En estos momentos Google prepara una nueva barrera de seguridad para Chrome que bloqueará por defecto las extensiones instaladas cuando intenten secuestrar la página de Nueva Pestaña o cambiar el motor de búsqueda predeterminado.
La protección, detectada en una serie de cambios de código todavía en revisión dentro del proyecto Chromium, busca frenar una práctica que el malware lleva tiempo explotando en ordenadores domésticos sin gestión corporativa. El mecanismo se apoya en una etiqueta de función llamada kBlockDseNtpOverrideExtensionsOnUnmanagedDevices que activará por defecto un sistema de bloqueo integral en equipos Windows y macOS no gestionados. Anunoy Ghosh, ingeniero de Google, lo resume en uno de los comentarios adjuntos al cambio. Nos cuenta que en entornos de baja confianza como dispositivos de consumo sin gestión, las instalaciones forzadas y las recomendaciones de políticas empresariales se utilizan de forma abusiva para imponer secuestradores del motor de búsqueda o de la Nueva Pestaña.
Por qué las políticas de Chrome son una puerta de entrada para malware
Chrome permite a las empresas forzar la instalación de extensiones y controlar la configuración del navegador mediante políticas empresariales. En un equipo de trabajo conectado a un dominio o gestionado a través de un sistema MDM, esta función cumple su cometido sin sobresaltos. El problema aparece cuando un programa malicioso añade claves de política locales en nuestro ordenador personal sin que nosotros demos nuestro consentimiento.
Con esas claves inyectadas, el malware fuerza la instalación de una extensión que sustituye la Nueva Pestaña, modifica el buscador predeterminado o redirige las búsquedas hacia páginas sospechosas. El navegador Chrome, al leer una política local, puede llegar a interpretar que ha sido un administrador quien ha instalado esa extensión, lo que nos impide desactivarla o eliminarla. En muchos casos, nuestro navegador muestra además el mensaje Gestionado por tu organización, aunque nuestro equipo no pertenezca a ninguna empresa.
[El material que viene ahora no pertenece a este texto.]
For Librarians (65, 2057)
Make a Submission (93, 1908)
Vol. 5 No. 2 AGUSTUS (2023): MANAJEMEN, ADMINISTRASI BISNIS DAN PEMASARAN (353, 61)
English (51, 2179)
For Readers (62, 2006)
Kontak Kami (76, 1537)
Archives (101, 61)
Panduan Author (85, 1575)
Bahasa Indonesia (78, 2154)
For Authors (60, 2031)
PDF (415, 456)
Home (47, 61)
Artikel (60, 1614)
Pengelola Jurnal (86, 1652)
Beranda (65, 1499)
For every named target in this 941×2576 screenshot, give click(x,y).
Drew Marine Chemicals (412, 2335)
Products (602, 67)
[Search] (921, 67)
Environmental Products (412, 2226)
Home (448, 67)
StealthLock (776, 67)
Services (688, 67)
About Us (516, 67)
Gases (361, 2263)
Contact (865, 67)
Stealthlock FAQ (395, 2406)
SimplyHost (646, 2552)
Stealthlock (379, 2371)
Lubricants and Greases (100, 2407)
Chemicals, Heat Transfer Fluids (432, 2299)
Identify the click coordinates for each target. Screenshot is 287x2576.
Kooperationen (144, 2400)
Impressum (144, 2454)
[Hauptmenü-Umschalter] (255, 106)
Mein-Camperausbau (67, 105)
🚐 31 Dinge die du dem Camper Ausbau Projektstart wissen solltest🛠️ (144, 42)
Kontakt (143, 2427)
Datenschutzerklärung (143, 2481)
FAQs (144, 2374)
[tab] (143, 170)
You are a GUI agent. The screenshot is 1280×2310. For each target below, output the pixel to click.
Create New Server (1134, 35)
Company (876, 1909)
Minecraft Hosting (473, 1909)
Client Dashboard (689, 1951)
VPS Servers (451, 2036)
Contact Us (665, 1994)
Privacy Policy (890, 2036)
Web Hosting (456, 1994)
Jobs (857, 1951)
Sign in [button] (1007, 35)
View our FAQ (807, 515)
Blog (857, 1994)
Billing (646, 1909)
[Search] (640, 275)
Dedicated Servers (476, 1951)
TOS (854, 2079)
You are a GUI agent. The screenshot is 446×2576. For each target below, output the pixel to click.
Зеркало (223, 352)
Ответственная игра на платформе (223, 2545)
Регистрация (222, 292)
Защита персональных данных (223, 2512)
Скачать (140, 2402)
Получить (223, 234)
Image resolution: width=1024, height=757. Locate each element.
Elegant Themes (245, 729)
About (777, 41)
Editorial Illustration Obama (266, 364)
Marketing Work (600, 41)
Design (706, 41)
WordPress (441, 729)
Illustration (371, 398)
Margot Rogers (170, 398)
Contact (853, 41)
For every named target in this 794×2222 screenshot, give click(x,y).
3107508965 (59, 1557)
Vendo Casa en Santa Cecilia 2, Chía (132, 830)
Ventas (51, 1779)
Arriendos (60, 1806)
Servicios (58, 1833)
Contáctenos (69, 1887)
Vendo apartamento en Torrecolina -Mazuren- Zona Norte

Google denomina a estos ordenadores como entornos de baja confianza, precisamente porque Chrome lee las políticas de forma local sin ninguna confirmación de una autoridad fiable, ya sea un dominio corporativo o un servicio de gestión de dispositivos móviles.
Así funcionará el bloqueo de extensiones
La protección propuesta interceptará cualquier intento de instalar, mediante políticas, una extensión que sobrescriba la Nueva Pestaña o el motor de búsqueda en un dispositivo sin gestión corporativa. Chrome cancelará la instalación y guardará el identificador de esa extensión en una lista de bloqueo que consultará antes de completar cualquier instalación futura.
Ese registro cumple una segunda función, ya que evita que el navegador vuelva a intentar descargar la misma extensión bloqueada en futuras comprobaciones de políticas, lo que reduce también las conexiones de red innecesarias generadas por el malware. Google añadirá además métricas de uso para medir con qué frecuencia aparecen estos secuestradores basados en políticas y cuántas veces logra bloquearlos el navegador. Este es un dato que el equipo de Chromium empleará para calibrar el alcance real del problema en los dispositivos Windows y macOS sin gestión corporativa antes de dar el paso definitivo hacia la versión estable de Chrome para todos los usuarios.
Qué pasará con las extensiones que ya tengo instaladas
El cambio no se limita a frenar nuevas infecciones. Si un dispositivo que antes estaba gestionado pierde ese estado de confianza pero conserva las claves de política en local, Chrome desinstalará automáticamente las extensiones que hayan alterado la Nueva Pestaña o el buscador.
Google corrige así otro truco habitual del malware que es convertir una extensión instalada manualmente por el usuario, en una extensión controlada por políticas, algo que a partir de ahora ya no será posible. Cualquier extensión añadida de forma manual seguirá bajo el control de quien la instaló, que podrá desactivarla o eliminarla cuando quiera.